DISCLAIMER: Feel free to skip this post. It's not exactly fun and positive. And it certainly isn't meant to get sympathy--in fact, that is exactly the last thing I want. Seriously. Don't even think about it. In fact, I think I'll back date this so no one sees it, just to ensure that doesn't happen.
So there is a day coming up and I'm not sure that I want to acknowledge. It's my birthday soon. Ok. I know that I'm not "old" old, but I'm not feeling very happy about this. I'll be 27. Again, I know that is not a tragedy--but it kinda is--at least it seems so to me.
Everyone is all like, "How are you going to celebrate the big day? We should do something fun!" Well, that's great. I don't really want to do anything. I'm not going to. I don't really care to.
I feel like I haven't accomplished anything in all those 27 years. I haven't even hit a lot of the major milestones yet. I'm not going to elaborate on what the "milestones" because its embarrassing, but still. I know I'm judging myself kind of harshly about it but I'm not really sure how not to. Anyway. Why bother celebrating something that isn't happy?
The other thing about my birthday is that something always unpleasant (or worse) happens. Its been that way for probably the past 10 years or so. I'm not joking. At the risk of sounding like a complainer (I don't mean to), I am going to provide some examples.
When I turned 16--my mom forgot my birthday. She'll swear this isn't true--but she didn't acknowledge the day at all until late that night. And my friends forgot too. 5-6 days later, they were like, "Wait, when is your birthday again?" Yeah. Seriously. It's a true story.
I don't really remember my 18th birthday because it was overshadowed by probably one of the worst and most embarrassing experiences of my life. Please don't ask me about it.

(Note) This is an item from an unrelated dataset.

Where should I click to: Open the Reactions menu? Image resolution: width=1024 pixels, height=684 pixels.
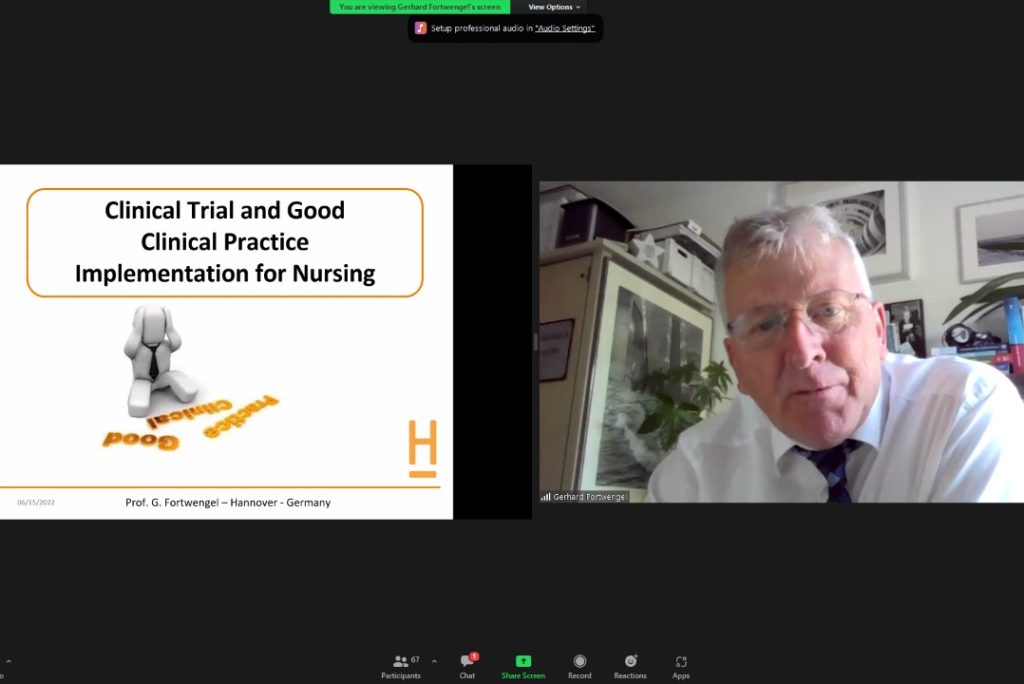[x=630, y=666]
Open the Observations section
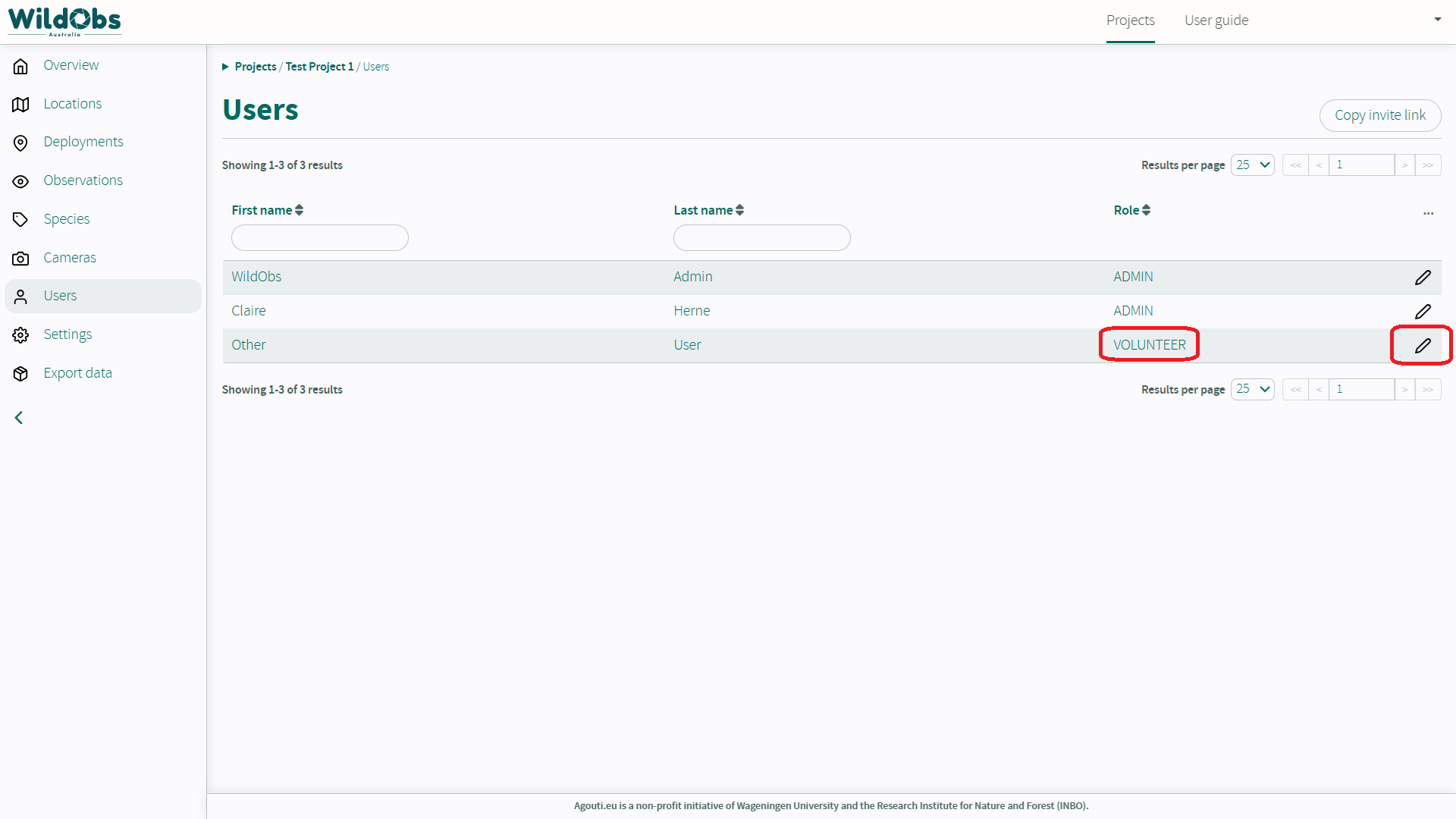The height and width of the screenshot is (819, 1456). (83, 180)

Four years ago, I found out that I have a condition that will make it very difficult for me to get and stay pregnant--eventually--when I get to that milestone. It was devastating to say the least. Thankfully, I'm fine and it is definitely not life threatening--but it is sad to me.
The next day was my birthday and Stake Conference. I thought Stake Conference would be wonderful and uplifting and help me feel better. Yeah, not so much. I'm not joking when I say--EVERY talk was about having families and how wonderful and magical it is and such a blessing, blah, blah, blah. Not exactly what I wanted to hear right then. I cried the entire time. It was so bad and uncomfortable that I almost left early. And I never, ever consider doing that. But then I decided to stick it out hoping that there would be the perfect talk just for me. There wasn't. I still don't know what I learned from that meeting.
(As a side note--I have learned to deal with this. And I am okay with it. I'm looking forward to the time when I'll be able to adopt! I'm so grateful that the Church has an adoption program.)
Two years ago, I found out that I have a fairly significant gluten intolerance a couple of weeks before my birthday (the week my sister got married) so I couldn't have her wedding cake or birthday cake. Not cool.
Last year I found out I have allergies to pineapple (one of my favorites) and walnuts and now have to carry an Epi-Pen with me. Not too long after that I found out that I have a pretty significant allergy to Wasps. That was painful.
Anyway these are just a few of the highlights, there are others, but I don't want to get into it. It just makes me sound like even more of a complainer.
I've had a few good birthdays, but I guess for me they have never been anything too special. Maybe that is why I love celebrating other people's birthdays so much--so that their birthdays are special--as they should be.
To end on a good note--last year's birthday was fun. It was on a Monday and I went to FHE, which was our ward's Pine Wood Derby. It was fun and my house won "Prettiest Car" Award. Then my roommates surprised me with a big cake (that I couldn't eat, lol) at FHE. It was really sweet. Afterward, some of our friends and I went to Cheesecake Factory-one of my favorite restaurants to eat.
Anyway--so that is how I feel about my birthday. I'm pretty ambivalent. I've gotten to the point that I just don't care. Life has taught me that when it comes to my birthday, if I lower my expectations enough, then anything positive will make like the best ever.